▸ **Dataset entries**:
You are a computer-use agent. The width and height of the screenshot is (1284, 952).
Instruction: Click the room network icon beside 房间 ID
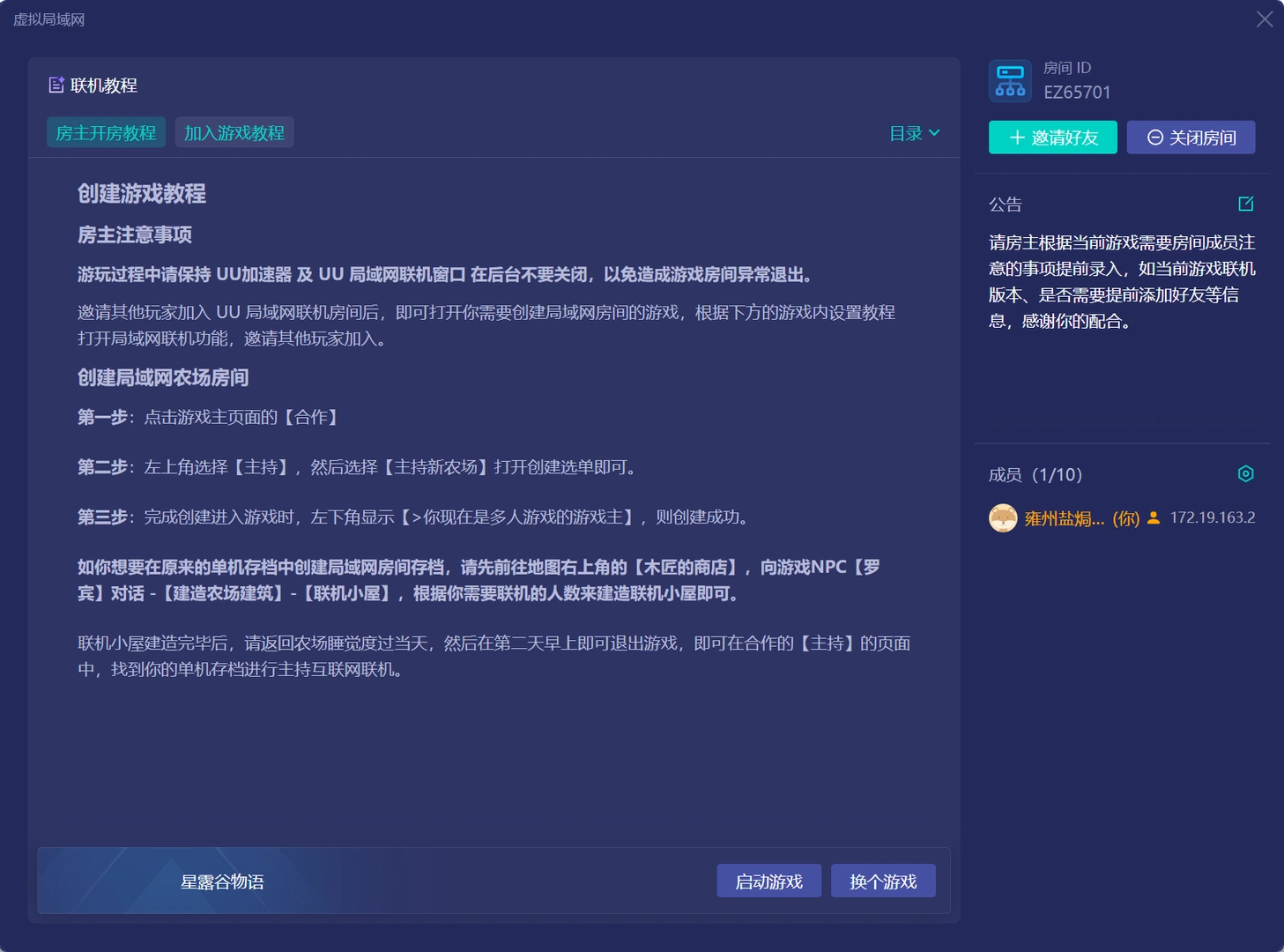click(x=1010, y=81)
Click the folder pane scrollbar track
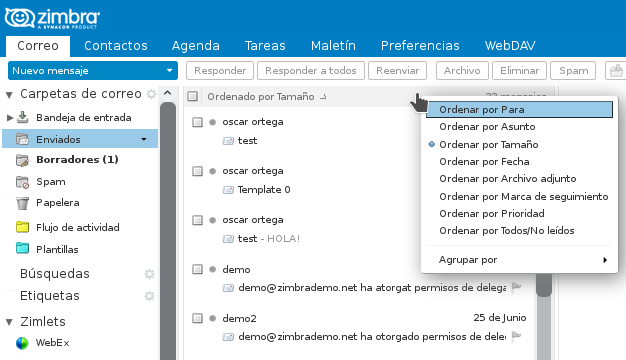This screenshot has width=626, height=360. [x=168, y=231]
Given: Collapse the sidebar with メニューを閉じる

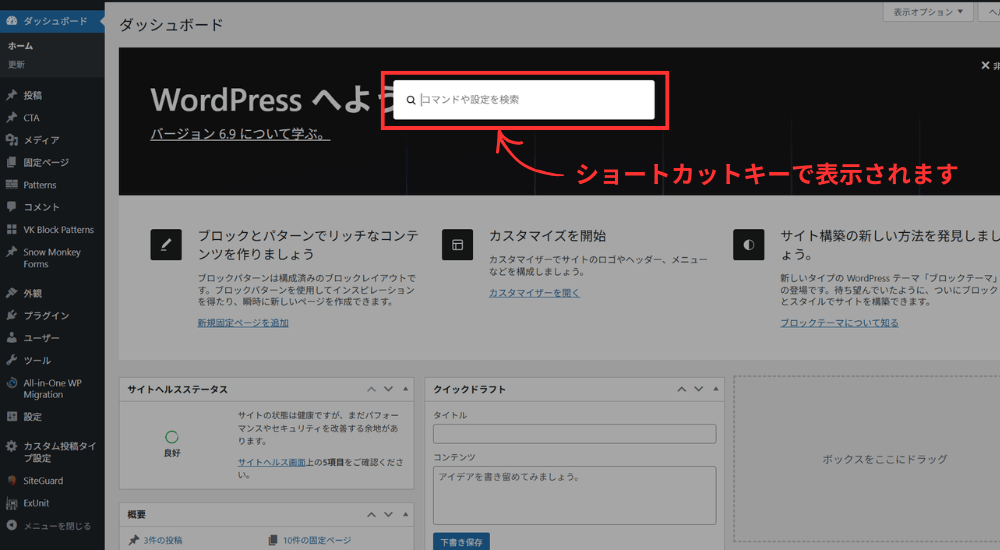Looking at the screenshot, I should [56, 526].
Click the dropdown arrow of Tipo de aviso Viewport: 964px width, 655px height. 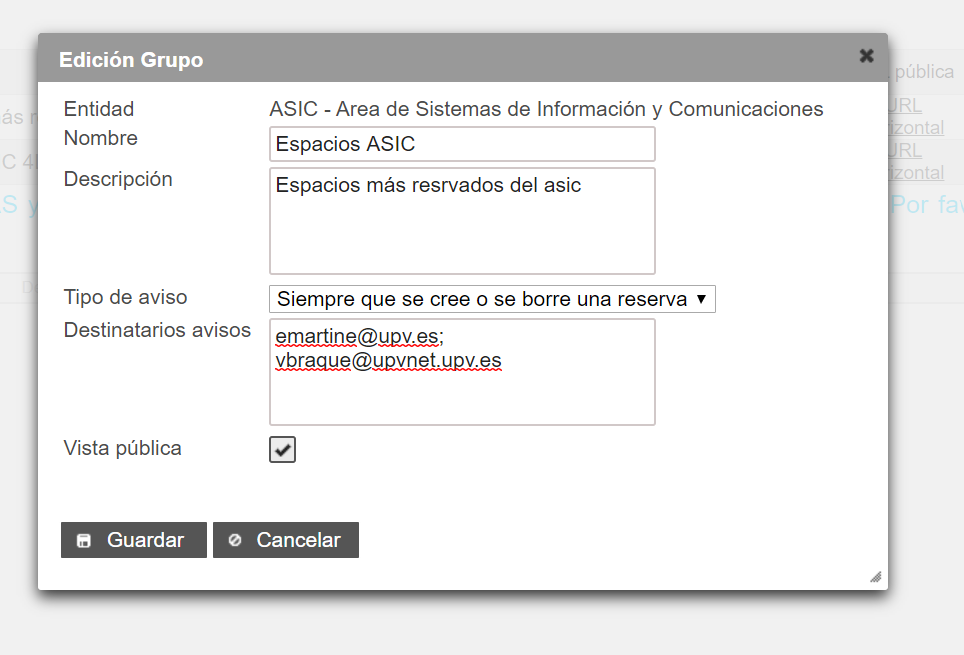[701, 299]
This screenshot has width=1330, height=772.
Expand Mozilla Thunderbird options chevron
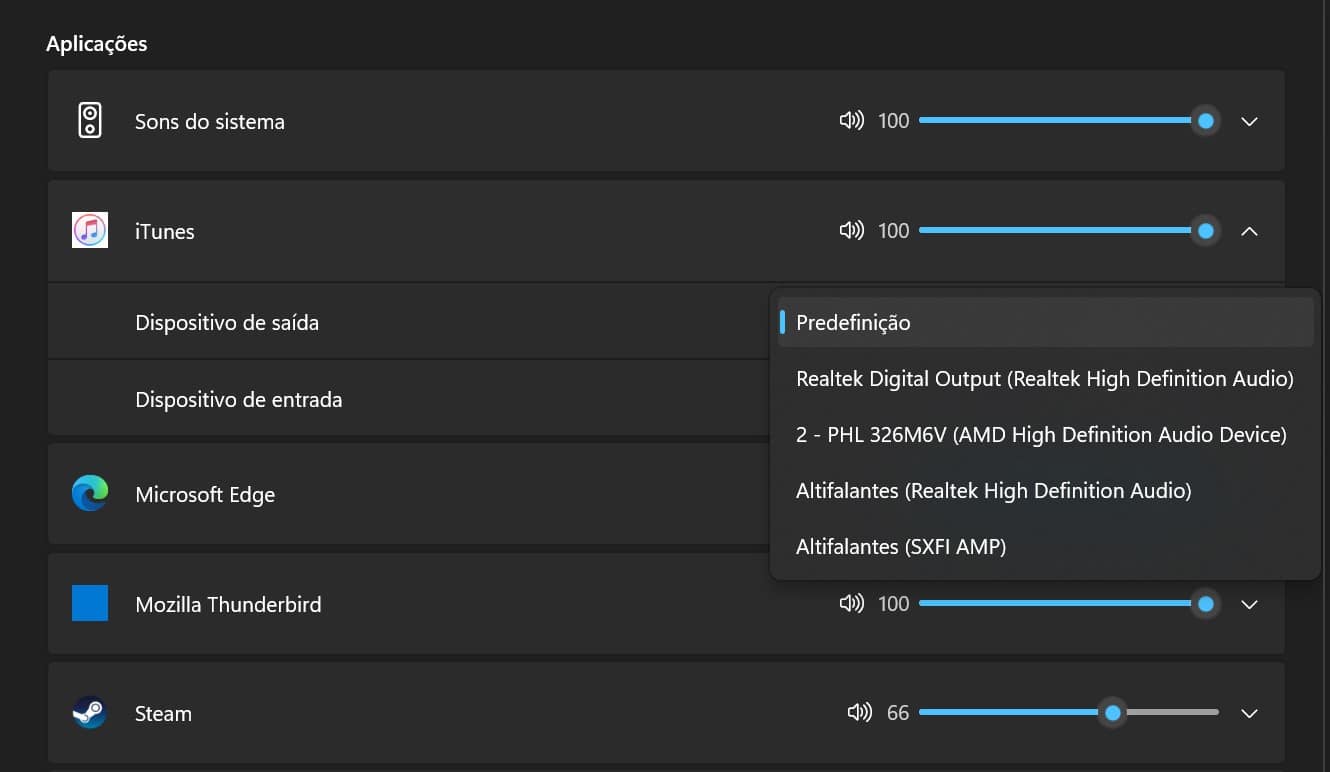tap(1249, 604)
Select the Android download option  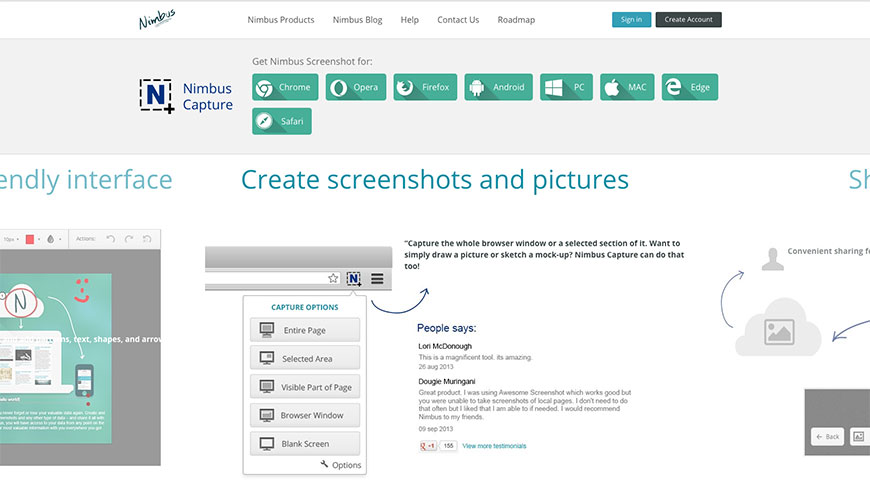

▸ **Exercise description**: Give the lines from the start of the records through the line containing "This screenshot has width=626, height=360." as a JSON list of strings, with one string per line and blank lines skipped. Leave the pictures out of the list.

▸ **Solution to this task**:
[
  "You are a computer-use agent. The width and height of the screenshot is (1284, 952).",
  "Instruction: Click the room network icon beside 房间 ID",
  "click(x=1010, y=81)",
  "Click the folder pane scrollbar track",
  "This screenshot has width=626, height=360. [x=168, y=231]"
]